Gro Mette Moen, waarnemend hoofd van de eenheid, digitale diensten in de Noorse Consumentenbond, zegt dat Google zeer gedetailleerde en uitgebreide persoonlijke gegevens verwerkt zonder de juiste juridische gronden, en die gegevens verkrijgt door manipulatietechnieken.
Hij voegde eraan toe dat Google registreert waar gebruikers naartoe gaan, en hoe ze zich verplaatsen, en deze gegevens kunnen worden gecombineerd met andere informatie, zoals wat gebruikers zoeken en de websites die ze bezoeken.
“Dergelijke informatie kan op zijn beurt weer worden gebruikt voor zaken als gerichte reclame die bedoeld is om ons te beïnvloeden wanneer we ontvankelijk of kwetsbaar zijn.”
Een gedetailleerd rapport zei er verscheidene manieren Google trucs zijn gebruikers in het delen van hun plaats zijn.
In de eerste plaats gebeurt dit door middel van een misleidende click-flow, die gebruikers er bij het opzetten van een Android-toestel toe aanzet om de “Locatiegeschiedenis” in te schakelen zonder dat ze daarvan op de hoogte zijn.
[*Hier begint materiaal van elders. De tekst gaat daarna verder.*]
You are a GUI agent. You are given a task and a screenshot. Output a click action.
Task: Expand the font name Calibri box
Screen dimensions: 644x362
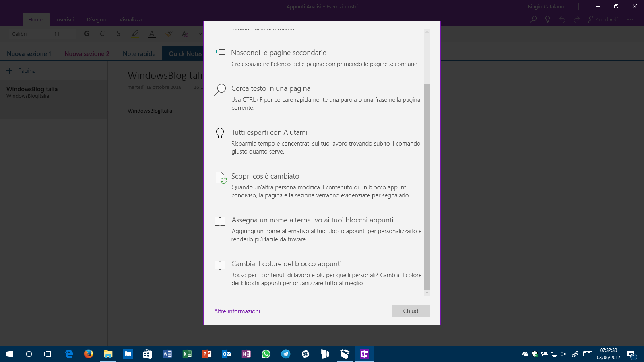30,34
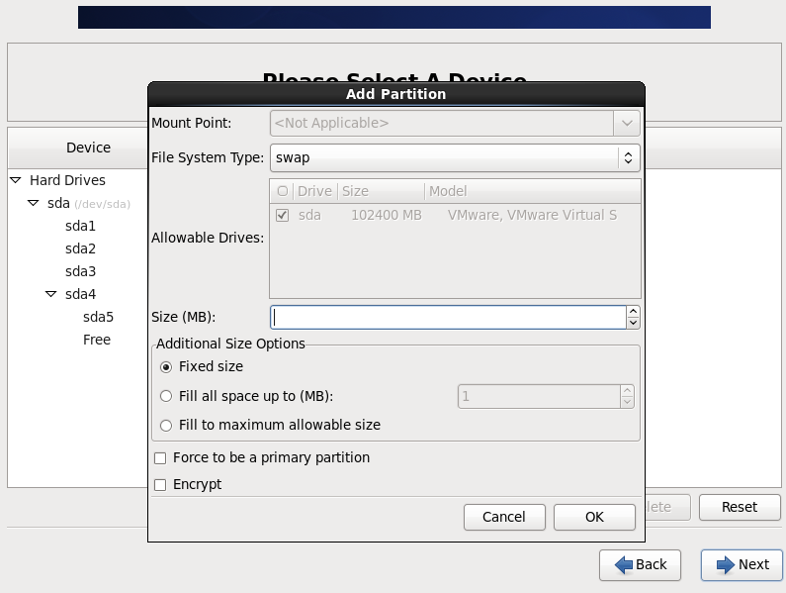Collapse the sda4 extended partition node
Viewport: 786px width, 593px height.
[x=51, y=294]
Dit is in strijd met de wettelijke verplichtingen van het GDPR om geïnformeerde en vrijelijk toestemming te vragen.
Vervolgens worden de standaardinstellingen voor “Web & App Activity” verborgen achter extra klikken en standaard ingeschakeld.
Google geeft ook misleidende en onevenwichtige informatie, beweert de groep, aangezien gebruikers onvoldoende informatie krijgen wanneer zij keuzes krijgen voorgelegd en misleid worden over de gegevens die worden verzameld en hoe deze worden gebruikt. Bijvoorbeeld, informatie over hoe locatiegegevens worden gebruikt voor reclame wordt verdoezeld achter extra kliks.